Our observable Universe is an enormous place, with some two trillion galaxies strewn across the abyss of space for tens of billions of light-years in all directions. Ever since the 1920s, when we first unambiguously demonstrated that those galaxies were well beyond the extent of the Milky Way by accurately measuring the distances to them, one fact leaped out at us: the farther away a galaxy is, on average, the more severely shifted towards the red, long-wavelength part of the spectrum its light will be.

This relationship, between redshift and distance, looks like a straight line when we first plot it out: the farther away you look, the greater the distant object’s redshift is, in direct proportion to one another. If you measure the slope of that line, you get a value, colloquially known as the Hubble constant. But it isn’t actually a constant at all, as it changes over time. Here’s the science behind why.

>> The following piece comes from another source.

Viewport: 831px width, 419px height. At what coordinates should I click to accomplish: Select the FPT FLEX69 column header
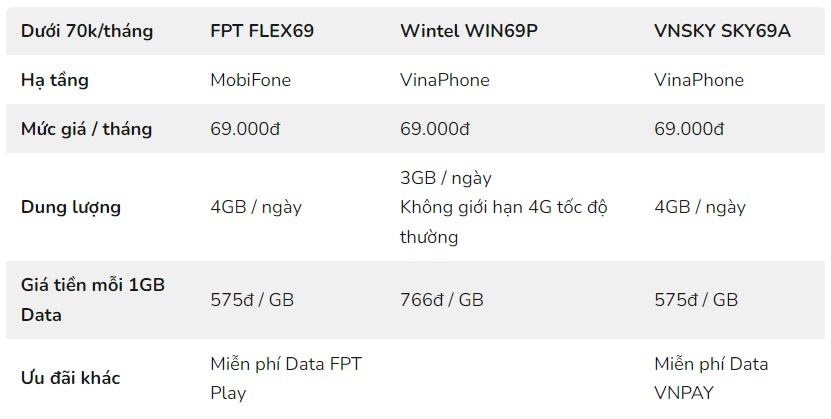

An illustration of how redshifts work in the expanding Universe. As a galaxy gets more and more distant, the emitted light from it must travel a greater distance and for a greater time through the expanding Universe. In a dark-energy dominated Universe, this means that individual galaxies will appear to speed up in their recession from us, but also that there will be distant galaxies whose light is just reaching us for the first time today. (LARRY MCNISH OF RASC CALGARY CENTER, VIA HTTP://CALGARY.RASC.CA/REDSHIFT.HTM)

In our Universe, light doesn’t simply propagate through a fixed and unchanging space, arriving at its destination with the same properties it possessed when it was emitted by the source. Instead, it must contend with an additional factor: the expansion of the Universe. This expansion of space, as you can see, above, affects the properties of the light itself. In particular, as the Universe expands, the wavelength of the light passing through that space gets stretched.

If space were expanding at a constant, unchanging rate, then this would account exactly for a constant, unchanging value of “the Hubble constant.” If you, as a photon, traveled through twice the amount of space (or, equivalently, for twice the amount of time) as a closer photon, your wavelength would experience twice the stretch — or redshift — compared to the photon that was closer.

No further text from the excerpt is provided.